C’est le nœud du problème. L’autorité suppose la hiérarchie. Un État doit disposer d’un centre de commandement unique: ce mouvement autonome de la résistance doit parvenir à un accord avec le gouvernement libanais. Il faut qu’il soit incorporé dans le système de défense nationale, si nous voulons vraiment l’indépendance du Liban. Il n’existe aucun moyen de survivre avec deux armées indépendantes. Il s’agit ici de guerre froide entre ces deux systèmes de pouvoir, et il y a une grande crainte que le Hezbollah tente de prendre le contrôle complet du pays par l’infiltration de l’armée, et aussi avec le consentement électoral. Mais personne, au Liban, ne peut avoir le plein contrôle, parce qu’aucune communauté ne peut l’emporter sur l’autre, comme la guerre l’a amèrement démontré. Il faut toujours se réconcilier avec les autres communautés. La seule solution est de construire une conscience nationale unifiée qui intègre ces différents individus.

Jean-Paul II a qualifié le Liban de «message». Que cela signifie-t-il exactement? S’agit-il d’un slogan? Est-ce de la rhétorique? Est-ce du passé ou quelque chose qui tend à se réaliser dans le futur?

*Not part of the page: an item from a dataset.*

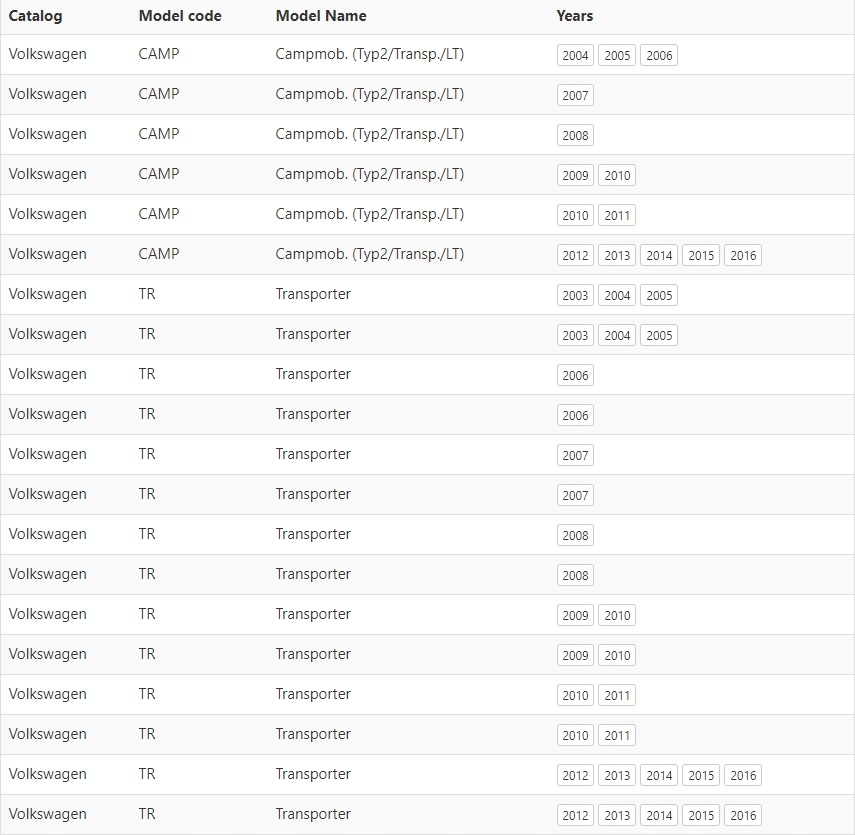
Task: Select the 2008 badge in the CAMP row
Action: click(575, 136)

Ce sont toutes ces choses ensemble, en même temps. Il s’agit d’une déclaration rhétorique, d’une vision à atteindre, c’est quelque chose qui a eu lieu dans le passé, mais qui se passera encore dans le futur. Il y a du vrai dans tous ces éléments. La guerre a amené avec elle la malédiction de l’identité : l’identité, beaucoup d’entre nous l’ont vécu comme un cauchemar, pour ce qu’elle a comporté. Il est temps de dépasser tout cela. Nous devons aller au-delà de ce qui était connu jusqu’à présent, avec les moyens à notre disposition: l’État, la prière, les médias, les partis politiques, le message que le Pape va nous donner. C’est aussi ce que nous demandons au Pape, en tant que chrétiens libanais: de nous apporter des moyens moraux, spirituels, des efforts diplomatiques pour construire l’unité nationale, qui peut se bâtir avec l’aide de Dieu. Je crois en l’action de Dieu dans l’histoire. La situation s’est déjà améliorée par rapport à quelques années. Et je crois que l’Église, les communautés, les individus, chacun peut faire beaucoup pour cela.

Le Pape demande aux chrétiens de ne pas émigrer. Comment voyez-vous ce problème?

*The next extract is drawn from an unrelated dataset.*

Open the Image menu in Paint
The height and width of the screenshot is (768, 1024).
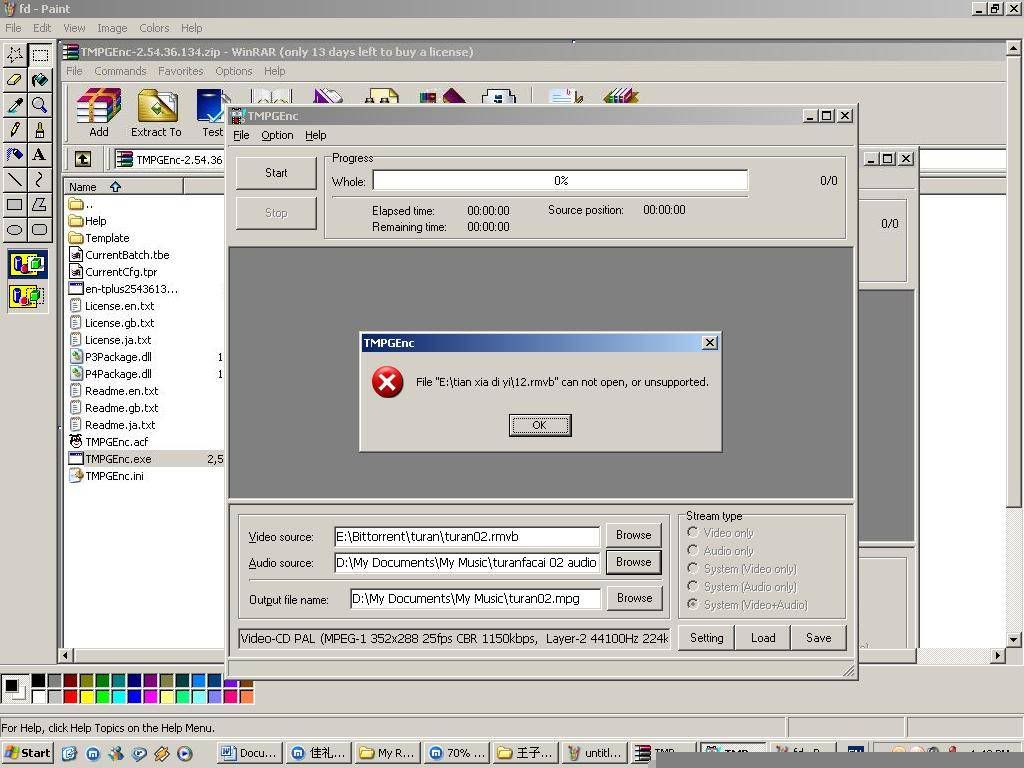(x=112, y=28)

C’est aussi notre inquiétude. Ces dernières décennies, nous avons vu la présence chrétienne diminuer au Moyen-Orient: en Turquie, en Irak, en Palestine, au Liban. Et nous ne voulons pas qu’il en soit de même en Syrie. Pour cela, les Patriarches des Églises chrétiennes ont pris une position très prudente à l’égard de la Syrie. Une position qu’on ne peut comprendre sans prendre en compte ce qui s’est passé dans la région ces 60 dernières années: au moins la moitié des 500.000 Libanais qui ont quitté le pays pendant la guerre étaient des chrétiens. C’est pourquoi, aujourd’hui, je dis que nous ne sommes pas pour ou contre Assad, mais nous sommes pour que les chrétiens restent dans le pays: c’est notre priorité. Tout le reste, ce ne sont que des moyens. Les Libanais ont énormément souffert du jeu syrien. Nous sommes contre les violations des droits de l’homme perpétrées par le régime syrien. Nous désirons plus que jamais la démocratie. Mais à quoi bon obtenir la démocratisation de la Syrie si le prix à payer est la disparition totale des chrétiens?

Quels seront, à votre avis, les résultats de la visite du Pape?

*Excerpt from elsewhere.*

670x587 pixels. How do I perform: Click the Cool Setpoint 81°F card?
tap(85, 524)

Je pense que le Pape Benoît XVI, avec la Parole de Dieu, éclairera notre situation si compliquée: je voudrais qu’il nous encourage à la lumière de l’Evangile sur le plan spirituel, politique, social et même économique, sur nos problèmes et sur le manque de justice sociale. Nous savons par exemple que le Patriarcat maronite vient de publier un document important sur l’écart économique trop important qui existe entre les riches et les pauvres au Liban, et sur la pression fiscale trop forte pour les classes les plus pauvres. La guerre est une défaite pour l’humanité, la paix est une victoire pour l’humanité. J’espère que le Pape nous donnera des outils moraux, spirituels, politiques et sociaux pour surmonter ces problèmes.